Recently I watched a run of RKO's Saint films, which were made by between 1939 and 1941. The Saint was played by Louis Heyward in the first film, The Saint in New York, George Sanders in the next five films, then by Hugh Sinclair in the final two, The Saint's Vacation and The Saint Meets the Tiger. In my mind, George Sanders, who conveyed a charming, but dangerous, and at times caddish, adventurer, was the best of the Saints, followed by Hugh Sinclair's debonair swashbuckler, then the smooth playboy of Louis Heyward.
Inevitably there have been many comparisons made between the Saint and the Bond of the cinema, and certainly the similarities are obvious.

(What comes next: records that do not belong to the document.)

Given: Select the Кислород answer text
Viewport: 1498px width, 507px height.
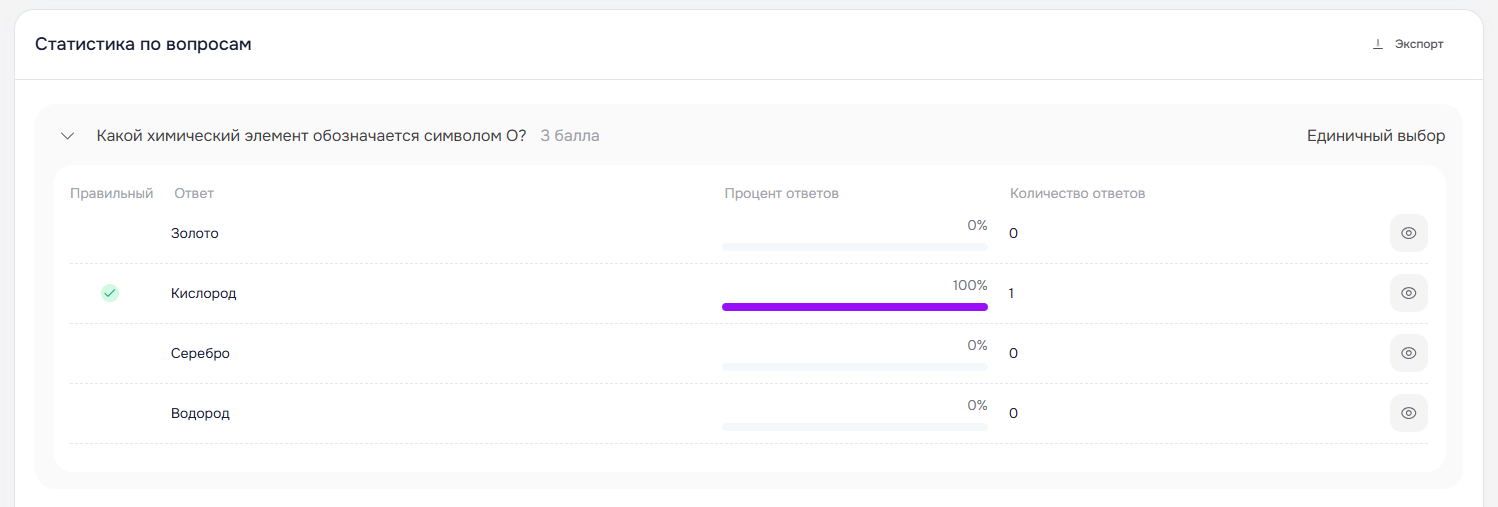Looking at the screenshot, I should (204, 293).
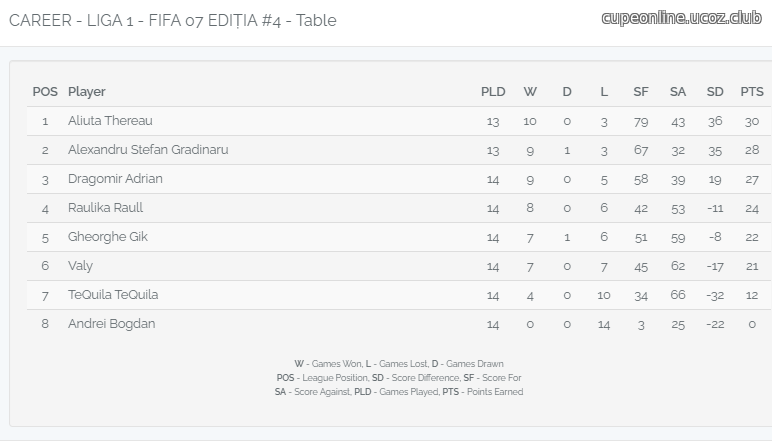Viewport: 772px width, 441px height.
Task: Click the L losses column header
Action: click(x=604, y=92)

Both have the persona of a gentleman, both are outside, or at least on the margins, of the law in their pursuit of criminals, both are handy with their fists and a pistol, and both are irresistible to women.
No wonder that Roger Moore was always a Bond in waiting the moment he appeared as the Saint in 1962. There was also much press speculation about Ian Ogilvy, who played the Saint in The Return of the Saint in 1978 and 1979, as a potential Bond, although he was never screen-tested for the role.
There are also aspects of the format of Saint adventures that recalls the screen Bond. As in the Bond films, each episode of both Saint TV series had a pre-titles sequence, which would end with a halo appearing over the Saint's head. In the RKO series, the George Sanders' films began with a short animated sequence. This features the stick-figure symbol of the Saint, which appears at the end of a tunnel-like frame, then increases in size as it walks towards the viewer. The sequence ends with the stick figure extending its arm as if preparing to fire the pistol it holds. The device to some extent prefigures the gunbarrel device of the Bond films in design, and fulfils the same role of introducing the film and heightening the anticipation of the audience.